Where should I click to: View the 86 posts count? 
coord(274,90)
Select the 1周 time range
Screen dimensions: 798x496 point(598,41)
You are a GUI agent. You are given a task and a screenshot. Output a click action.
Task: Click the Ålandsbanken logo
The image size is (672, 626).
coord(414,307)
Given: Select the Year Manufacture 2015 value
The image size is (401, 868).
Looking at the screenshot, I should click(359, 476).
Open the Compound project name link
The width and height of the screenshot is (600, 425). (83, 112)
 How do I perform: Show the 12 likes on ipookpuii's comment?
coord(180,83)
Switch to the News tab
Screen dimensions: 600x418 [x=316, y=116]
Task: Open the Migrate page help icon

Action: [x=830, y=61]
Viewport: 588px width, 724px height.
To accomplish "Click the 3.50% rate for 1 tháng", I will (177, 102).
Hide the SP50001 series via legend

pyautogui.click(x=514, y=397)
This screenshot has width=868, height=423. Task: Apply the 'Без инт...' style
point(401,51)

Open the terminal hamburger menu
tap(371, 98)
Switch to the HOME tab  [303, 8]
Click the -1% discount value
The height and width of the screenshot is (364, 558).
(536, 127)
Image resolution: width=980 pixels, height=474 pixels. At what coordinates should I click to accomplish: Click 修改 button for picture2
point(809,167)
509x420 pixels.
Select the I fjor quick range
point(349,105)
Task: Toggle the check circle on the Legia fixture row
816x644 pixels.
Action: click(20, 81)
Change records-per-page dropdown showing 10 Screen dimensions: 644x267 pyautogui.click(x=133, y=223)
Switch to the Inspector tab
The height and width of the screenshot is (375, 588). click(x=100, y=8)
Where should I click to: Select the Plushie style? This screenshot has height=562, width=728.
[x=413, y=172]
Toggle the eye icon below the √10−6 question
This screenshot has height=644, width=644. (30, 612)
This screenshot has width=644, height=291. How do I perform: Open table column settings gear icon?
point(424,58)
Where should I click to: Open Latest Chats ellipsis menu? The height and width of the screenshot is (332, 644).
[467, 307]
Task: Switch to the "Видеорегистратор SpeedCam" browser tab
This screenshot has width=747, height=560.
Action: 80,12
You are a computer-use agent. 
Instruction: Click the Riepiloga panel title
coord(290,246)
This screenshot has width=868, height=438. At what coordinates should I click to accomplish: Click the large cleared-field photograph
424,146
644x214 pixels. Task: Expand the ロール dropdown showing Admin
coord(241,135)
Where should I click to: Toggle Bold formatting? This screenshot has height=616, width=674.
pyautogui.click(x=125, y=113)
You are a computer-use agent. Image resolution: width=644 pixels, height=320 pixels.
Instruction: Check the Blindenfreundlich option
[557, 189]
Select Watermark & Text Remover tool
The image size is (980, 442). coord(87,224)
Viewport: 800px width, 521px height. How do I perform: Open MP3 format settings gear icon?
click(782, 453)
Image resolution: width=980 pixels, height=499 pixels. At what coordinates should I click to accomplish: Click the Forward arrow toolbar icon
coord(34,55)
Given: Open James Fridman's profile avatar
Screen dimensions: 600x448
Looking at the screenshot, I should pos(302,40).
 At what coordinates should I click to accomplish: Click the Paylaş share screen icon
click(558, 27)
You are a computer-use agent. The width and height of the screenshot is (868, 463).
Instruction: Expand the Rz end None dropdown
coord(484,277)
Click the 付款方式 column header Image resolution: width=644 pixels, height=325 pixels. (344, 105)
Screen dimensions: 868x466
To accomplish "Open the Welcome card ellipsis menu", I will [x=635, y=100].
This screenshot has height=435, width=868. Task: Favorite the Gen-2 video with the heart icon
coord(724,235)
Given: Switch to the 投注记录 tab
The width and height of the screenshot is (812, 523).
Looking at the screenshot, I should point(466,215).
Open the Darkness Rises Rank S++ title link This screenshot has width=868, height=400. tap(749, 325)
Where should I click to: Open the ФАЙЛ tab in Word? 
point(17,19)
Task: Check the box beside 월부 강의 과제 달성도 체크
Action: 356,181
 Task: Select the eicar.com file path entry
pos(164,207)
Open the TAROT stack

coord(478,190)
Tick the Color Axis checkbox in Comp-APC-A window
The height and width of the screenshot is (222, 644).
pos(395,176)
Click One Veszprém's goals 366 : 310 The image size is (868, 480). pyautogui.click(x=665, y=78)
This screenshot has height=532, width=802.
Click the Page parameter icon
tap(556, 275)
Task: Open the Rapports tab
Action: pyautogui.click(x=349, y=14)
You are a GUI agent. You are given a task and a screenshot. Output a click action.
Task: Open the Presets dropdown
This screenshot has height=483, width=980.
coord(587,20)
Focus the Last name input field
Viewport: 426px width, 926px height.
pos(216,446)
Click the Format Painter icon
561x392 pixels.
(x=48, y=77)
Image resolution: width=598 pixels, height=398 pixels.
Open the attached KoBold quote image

+--

TO DO: The answer must consist of every line from the entries above that contains "value".

EXPECTED ANSWER:
Given: Select the Year Manufacture 2015 value
Click the -1% discount value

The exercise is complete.